L’ambitieuse Sylvia Maklès rêve de lumière à l’heure où le monde s’assombrit. Jeune femme dans les années 20, à la beauté qui restera obstinément juvénile, elle se voit plongée dans un univers artistique et intellectuel gouverné par les Dadas, les surréalistes et les communistes. Elle y tutoie des hommes à l’esprit révolutionnaire et au prestige en devenir qui vont l’entourer, éduquer sa sensibilité, lui apportant ouverture et nourriture de l’esprit. Elle assiste, tout en y participant, à l’explosion de leur art dans ce creuset culturel en ébullition à l’heure où l’après-guerre catalyse exubérance et abus tant dans la créativité que dans les mœurs. Écrivains, peintres, cinéastes, comédiens, philosophes… s’aiment puis se déchirent, se réconcilient puis s’éloignent, certains meurent d’avoir trop vécu, d’autres  se soustraient au monde. C’est une époque où l’abondance et les rivalités artistiques et politiques n’épuisent que ses auteurs. Autant de génies autour de cette femme au caractère affirmé qui n’aspire qu’à gagner sa vie. Grâce à ses connaissances passionnelles, elle deviendra une comédienne adulée, mais jouant de malchance et abonnée aux rôles de l’éternelle amoureuse trompée, à la vierge effarouchée, qui la brideront dans sa carrière.

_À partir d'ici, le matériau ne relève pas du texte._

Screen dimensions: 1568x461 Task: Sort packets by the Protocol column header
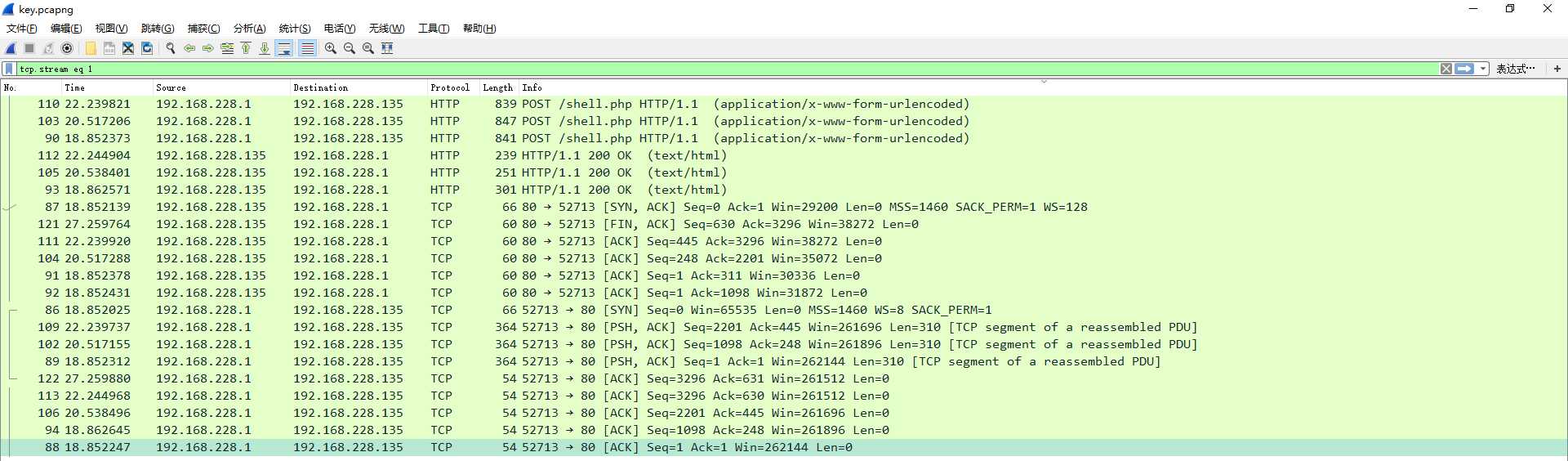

Si elle était vue comme la sœur cadette de Bianca, alors maîtresse de Théodore Fraenkel, l’ami d’André Breton et des surréalistes, elle s’imposera réellement en devenant la femme de Georges Bataille qu’elle épouse le 20 mars 1928 à la mairie de Courbevoie. Leur entourage les y avait incités, pensant que Sylvia et sa personnalité vive l’assagiraient, et le sortiraient « de cette spirale de débauche, sous peine d’y laisser sa peau ». Sylvia n’y voit pas d’inconvénient, détectant chez cet homme qu’elle trouve beau et plaisant quel brillant écrivain, quoique torturé, il est prêt à devenir. Sylvia a ce merveilleux don de discernement… pour les êtres d’exception. Lasse des infidélités, elle se séparera de ce génial dépravé, qu’elle avait pourtant fini par aimer, pour jeter son dévolu sur le psychanalyste Jacques Lacan, un irrésistible velléitaire qui finira par l’épouser.

Angie David, écrivain et éditrice aux Éditions Léo Scheer, adore à n’en pas douter les femmes au parcours d’exception. Sylvia Bataille est sa deuxième biographie après celle de l’écrivain Dominique Aury (“Histoire d’O“). Une histoire richement documentée, qui lui a valu le Goncourt de la biographie en 2006. “Sylvia Bataille” se distingue par sa narration plutôt inspirée du roman. J’ai aimé me laisser submerger par l’atmosphère d’une époque surexcitante, foisonnante, délirante, irraisonnable. Seulement, il n’est pas question d’une seule vie, mais de plusieurs dizaines. L’énumération semble ne jamais finir, à l’image des étoiles du système solaire… Masson, Breton, Prévert, Leiris, Desnos, Aragon, Limbour, Vilar, Valéry, Salacrou, Hemingway, Paulhan, Mallarmé, Carroll, Poe, Sade, Crevel, Miró, Éluard, Jouhandeau, Queneau, Duhamel… L’auteur passe de leur vie à leurs œuvres avec adresse et virtuosité indiscutables. Mais le vertige gagne, la confusion submerge. Heureusement, en filigrane, on s’attache à Sylvia l’éblouissante que la biographe hisse au statut d’étoile polaire, lui offrant un premier rôle digne de ses aspirations : sa vie assumée de femme émancipée, insoumise et libre.

Éd. Léo Scheer, septembre 2013, 285 pages, 20 €.